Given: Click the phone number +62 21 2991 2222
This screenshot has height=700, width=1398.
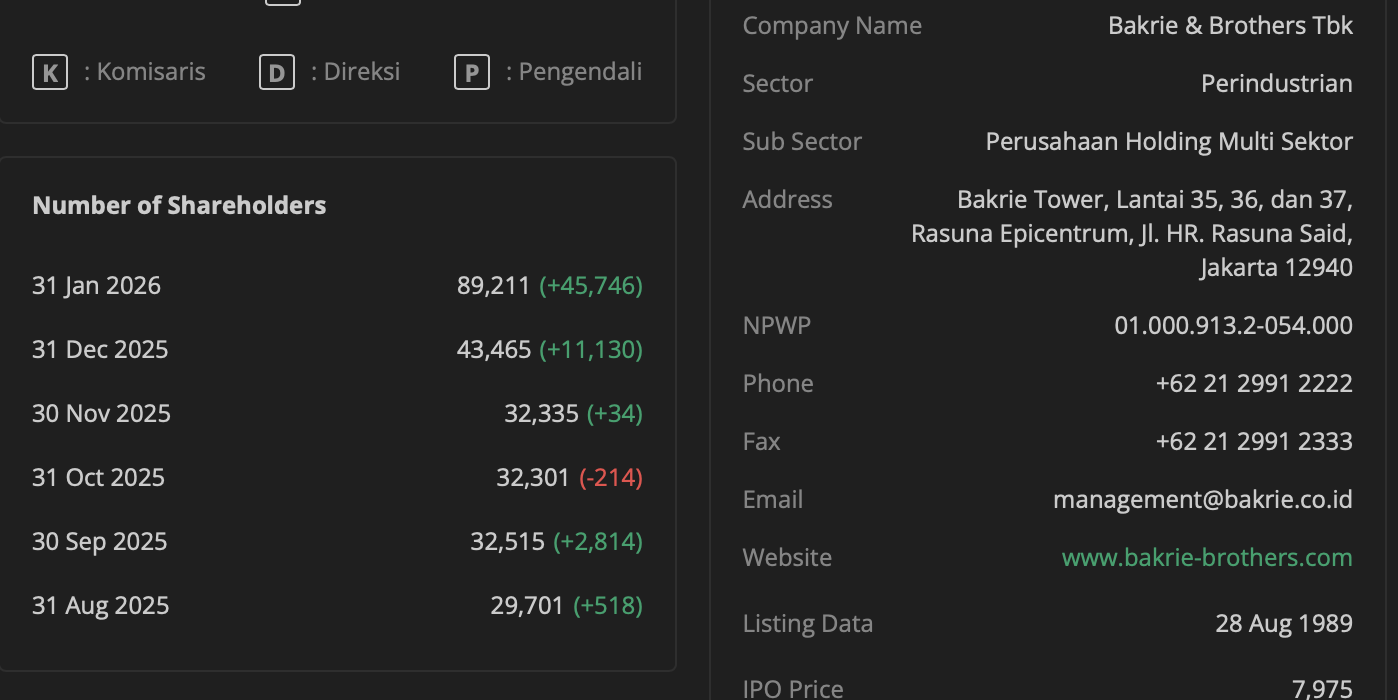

---

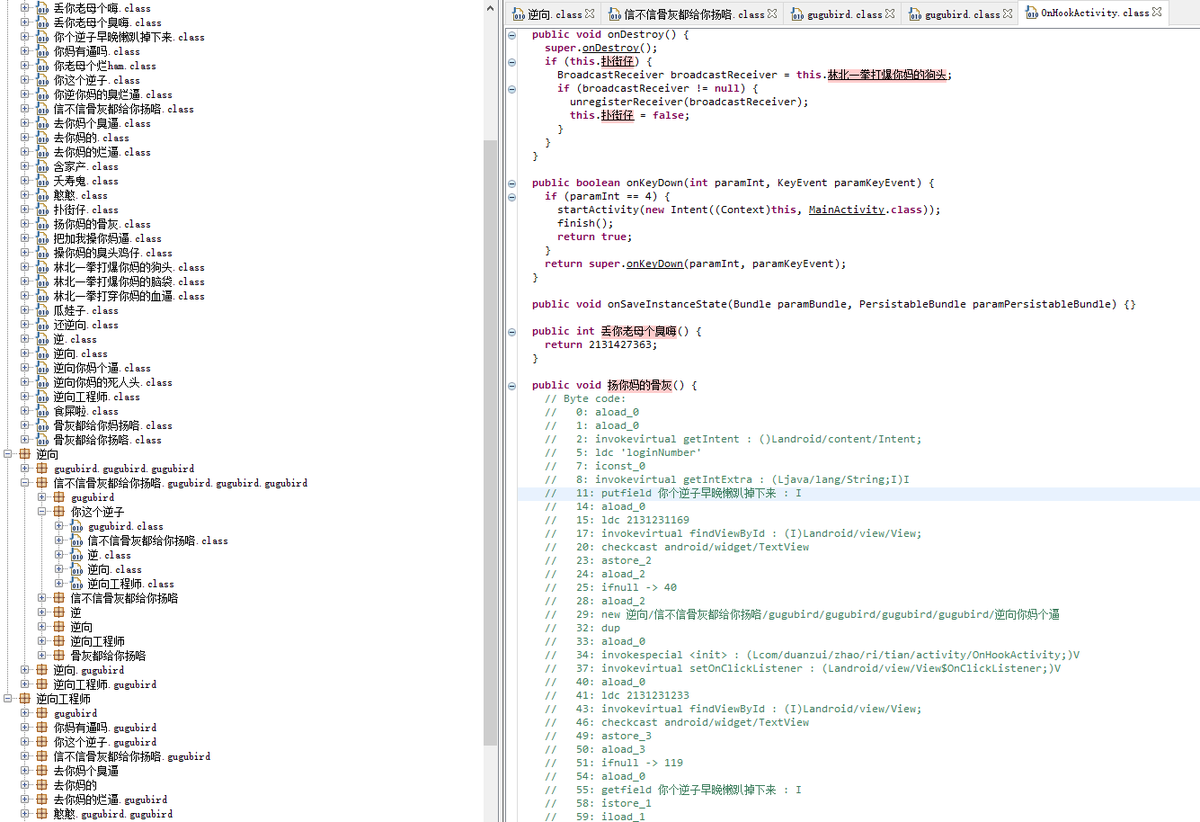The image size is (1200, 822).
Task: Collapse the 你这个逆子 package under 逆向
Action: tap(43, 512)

---

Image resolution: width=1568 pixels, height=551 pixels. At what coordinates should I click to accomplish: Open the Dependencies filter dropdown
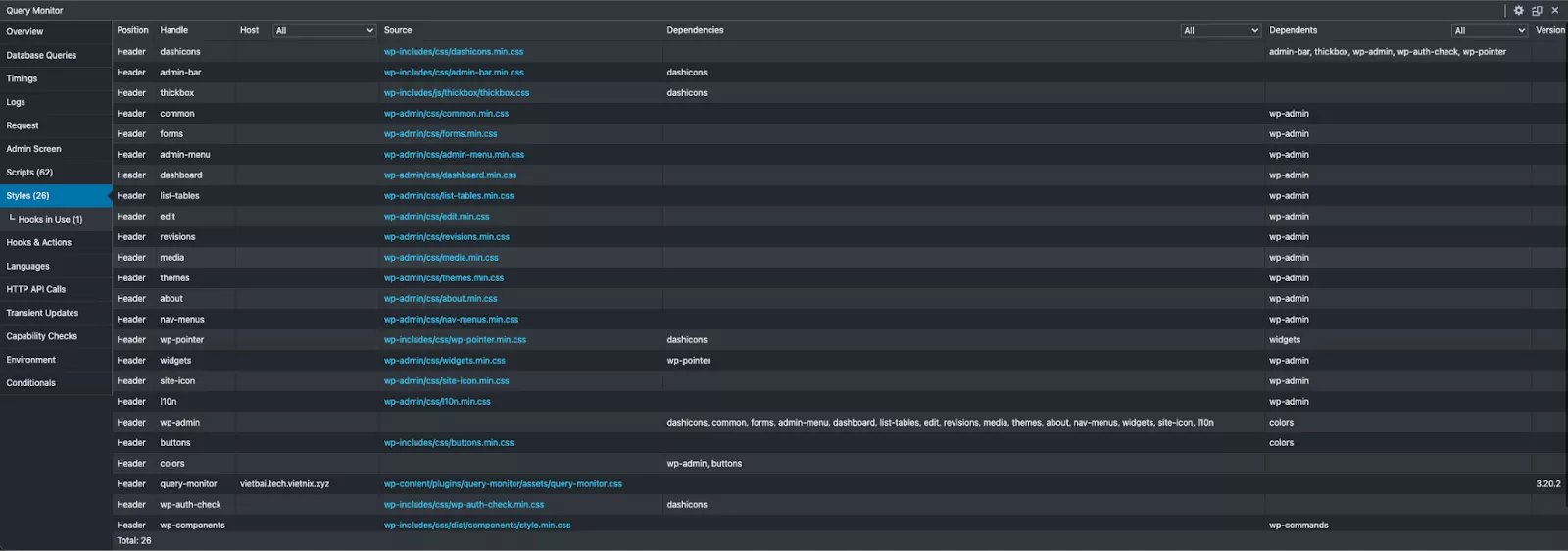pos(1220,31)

■ **WHAT IS BEING ASKED**
Since only part of the listing is wanted, copy exactly the lines from the one holding "Given: Click the" to the one holding "This screenshot has height=700, width=1398.", both included.

■ **SOLUTION TO THIS TASK**
Given: Click the phone number +62 21 2991 2222
This screenshot has height=700, width=1398.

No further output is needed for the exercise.